» **CONSIGNES DE TRAVAIL**
Rédigez, s'il vous plaît, la suite du texte ci-dessous sur le café Procope, en reprenant juste après sa dernière phrase.

» **TEXTE**
━━━━━━━━━━

Au XVIIIe siècle, un cabaretier nommé Landelle ouvrit un établissement au carrefour Buci et compta parmi ses clients Crébillon, Gresset et beaucoup d'autres littérateurs. Dans la rue de Buci se trouvait le Théâtre-Illustre, où débuta Molière. A quelques pas, dans la rue des Fossés-Saint-Germain-des-Prés, devenue rue de la Comédie, lorsqu'en 1688 les comédiens français vinrent s'y établir, le café Procope eut bientôt une célébrité européenne.

Ce fut dans cet établissement que les Parisiens prirent pour la première fois des glaces ; aussi se passionnèrent-ils pour ce genre de rafraîchissement. Pendant tout le XVIIe siècle, la vogue du café Procope se maintint. II eut pour clients les écrivains les plus célèbres. Piron, Destouches, d'Alembert, Voltaire, Crébillon, d'Holbach, Jean-Jacques Rousseau, Diderot et une multitude d'autres littérateurs avaient fait de ce café une succursale de l'Académie.

Sous la Révolution, on songeait à toute autre chose qu'à la littérature ; le café Procope fut changé en club ; Hébert présidait cette société étrange où l'on ne parlait que de réformes, de guillotine, de liberté. Le soir, pour démontrer leurs théories libérales, les membres du club brûlaient devant la porte de l'établissement les journaux qu'on avait trouvés trop modérés. Puis, lorsque des temps plus calmes revinrent, sa vogue reparut : Alfred de Musset, George Sand, Gustave Planche, le philosophe Pierre Leroux, M. Coquille, rédacteur du Monde, le fréquentèrent. Sous le second Empire, Vermorel, Gambetta, y jetèrent leurs plans de réformes sociales.

━━━━━━━━━━

Entrées enregistrées
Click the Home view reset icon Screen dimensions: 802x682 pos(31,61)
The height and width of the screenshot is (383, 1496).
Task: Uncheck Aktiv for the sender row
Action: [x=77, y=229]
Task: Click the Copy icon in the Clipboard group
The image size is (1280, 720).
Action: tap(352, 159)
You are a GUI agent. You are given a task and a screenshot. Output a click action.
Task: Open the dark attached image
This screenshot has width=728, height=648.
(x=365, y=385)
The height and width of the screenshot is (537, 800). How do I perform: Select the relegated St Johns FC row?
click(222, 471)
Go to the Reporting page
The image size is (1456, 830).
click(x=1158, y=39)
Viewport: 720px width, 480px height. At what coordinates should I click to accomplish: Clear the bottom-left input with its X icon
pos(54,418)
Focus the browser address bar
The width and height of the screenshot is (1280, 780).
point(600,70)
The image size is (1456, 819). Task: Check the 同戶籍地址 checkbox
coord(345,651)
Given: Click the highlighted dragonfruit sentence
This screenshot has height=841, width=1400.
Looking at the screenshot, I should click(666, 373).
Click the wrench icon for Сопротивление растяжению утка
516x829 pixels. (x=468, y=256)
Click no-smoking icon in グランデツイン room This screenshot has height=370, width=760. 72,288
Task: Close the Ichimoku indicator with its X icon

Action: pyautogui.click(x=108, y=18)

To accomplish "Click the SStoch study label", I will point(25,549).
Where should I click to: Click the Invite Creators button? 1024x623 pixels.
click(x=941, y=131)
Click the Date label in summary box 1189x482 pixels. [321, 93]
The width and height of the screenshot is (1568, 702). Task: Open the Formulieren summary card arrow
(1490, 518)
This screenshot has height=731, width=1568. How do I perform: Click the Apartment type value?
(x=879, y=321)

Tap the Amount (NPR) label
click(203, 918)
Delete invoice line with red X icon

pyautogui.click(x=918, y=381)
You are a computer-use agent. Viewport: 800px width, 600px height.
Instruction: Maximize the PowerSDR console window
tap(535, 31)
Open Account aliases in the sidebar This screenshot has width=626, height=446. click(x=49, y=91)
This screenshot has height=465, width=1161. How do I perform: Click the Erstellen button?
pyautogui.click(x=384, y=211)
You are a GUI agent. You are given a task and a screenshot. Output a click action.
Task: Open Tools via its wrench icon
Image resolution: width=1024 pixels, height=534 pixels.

━━━━━━━━━━

» **ZONE DE RÉPONSE**
M. Babinet avait sa place au rez-de-chaussée, M. Pingard, le chef du secrétariat de l'Institut, y a fait pendant de longues années sa partie de dominos.

Depuis 1819, il a vu entrer à l'Institut tous les membres des cinq académies. Il a donné des conseils aux récipiendaires de l'Académie française, et, quand un nouvel immortel doit être reçu, M. Pingard le place dans la salle, à l'endroit qu'il occupera le jour de la cérémonie, et le fait regarder vers le pilier du nord-ouest. La voix s'arrête sur cette masse de pierre, remonte et retombe sur le public. C'est l'abbé Maury, devenu cardinal et archevêque de Paris qui a découvert ce moyen d'être entendu de son auditoire. Doué d'une fort belle voix, il était désolé des mauvaises qualités d'acoustique de la salle des réceptions académiques. Les sons se perdaient dans les tribunes, et c'est à peine si les auditeurs placés à quelques pas percevaient quelques lambeaux de phrases. L'abbé essaya son organe, d'abord il n'entendit que des sons criards, des éclats bizarres, puis tout en tournant lentement sur lui-même, les mots qu'il prononçait devinrent tout à coup d'une netteté admirable. Sa voix harmonieuse, bien timbrée, emplissait la coupole, s'enfonçait dans les tribunes.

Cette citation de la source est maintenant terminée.